[DATA SHOWN Boundary: Start]

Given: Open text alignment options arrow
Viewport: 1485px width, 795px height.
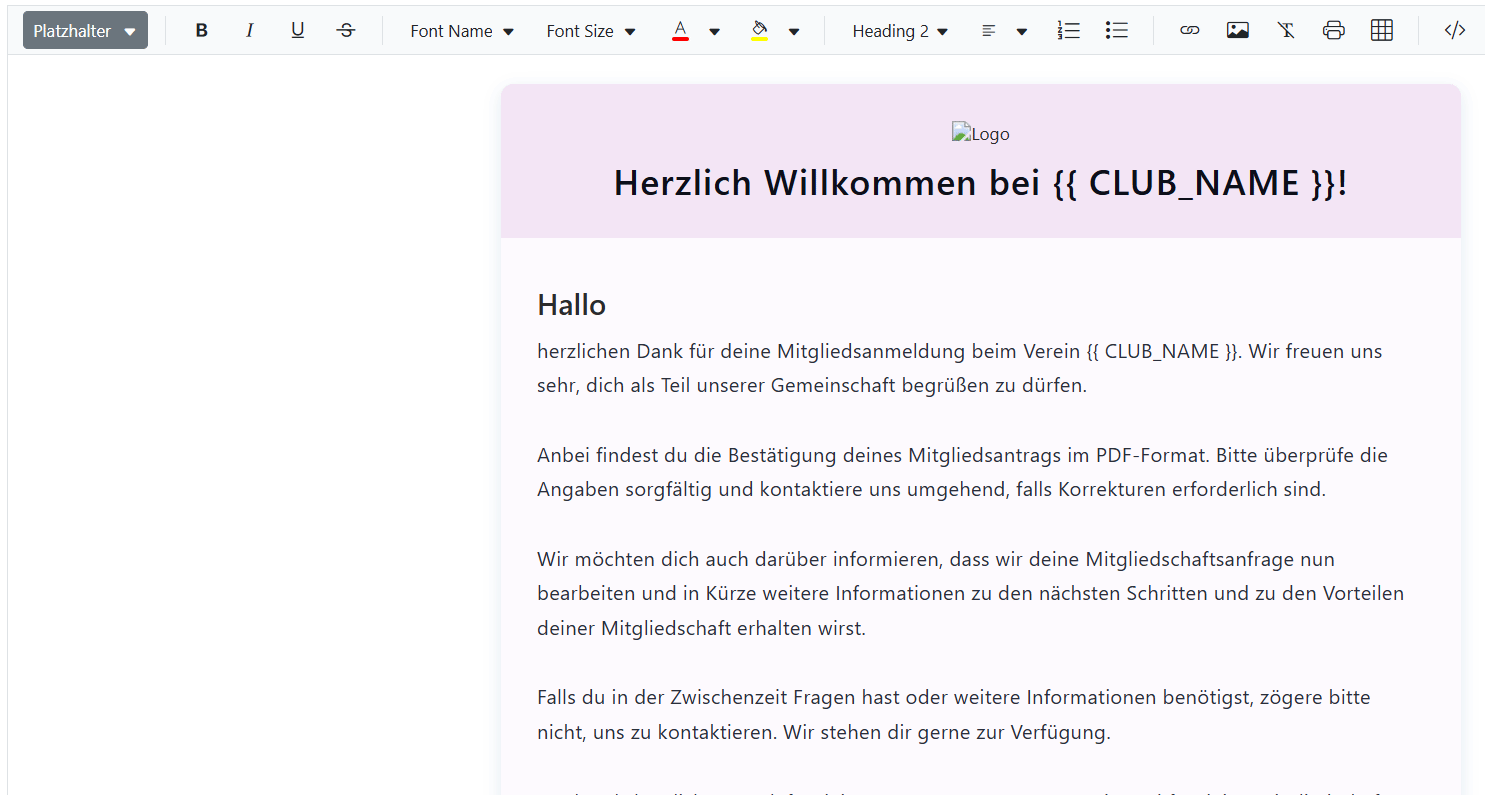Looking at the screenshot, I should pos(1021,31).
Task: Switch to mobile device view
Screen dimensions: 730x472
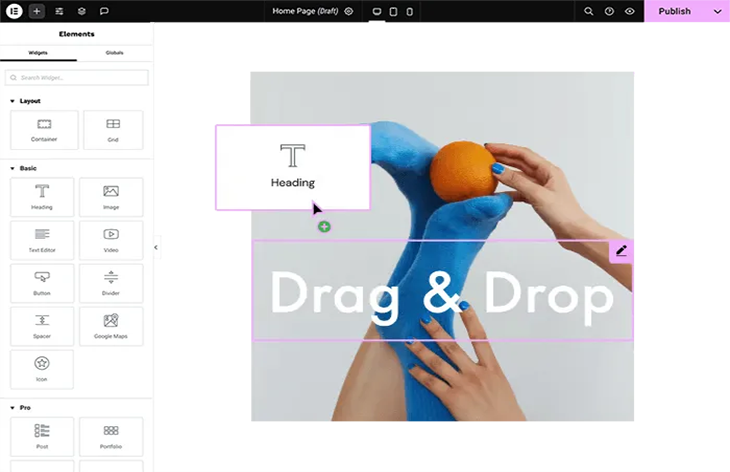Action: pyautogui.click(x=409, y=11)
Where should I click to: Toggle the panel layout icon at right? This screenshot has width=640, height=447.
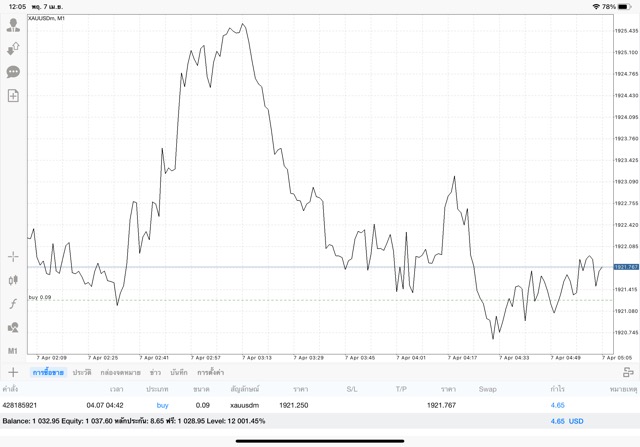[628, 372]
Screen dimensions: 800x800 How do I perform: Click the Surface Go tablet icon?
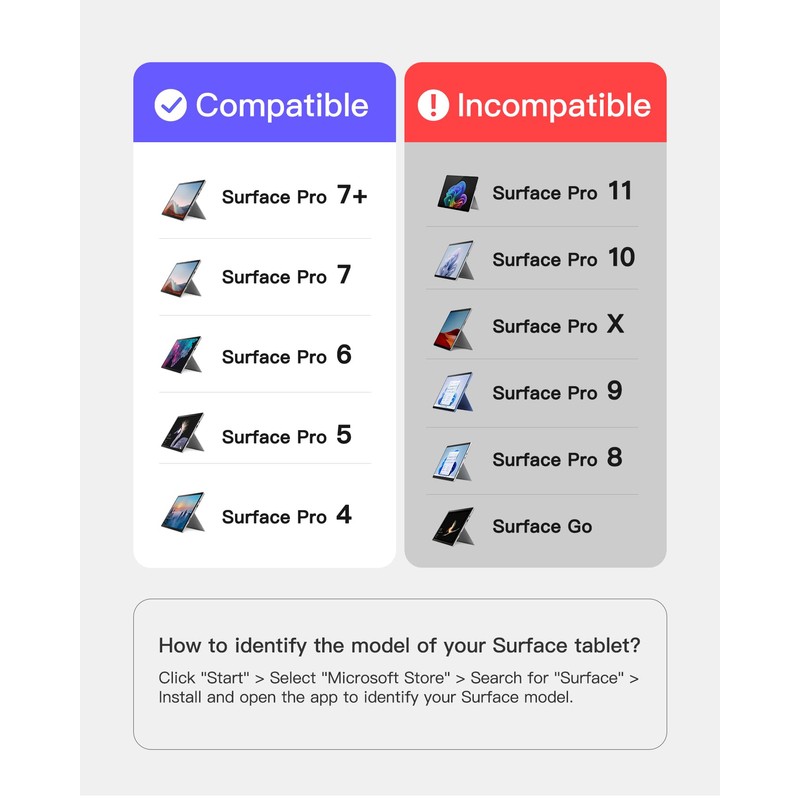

[DATA SHOWN Boundary: End]

EXERCISE GOAL. The response must restate each line of the material above exactly and contain no images.

SOLUTION TO THE PROBLEM.
Given: Open text alignment options arrow
Viewport: 1485px width, 795px height.
Looking at the screenshot, I should pos(1021,31).
Task: Switch to mobile device view
Screen dimensions: 730x472
Action: pyautogui.click(x=409, y=11)
Where should I click to: Toggle the panel layout icon at right? This screenshot has width=640, height=447.
[628, 372]
Screen dimensions: 800x800 How do I perform: Click the Surface Go tablet icon?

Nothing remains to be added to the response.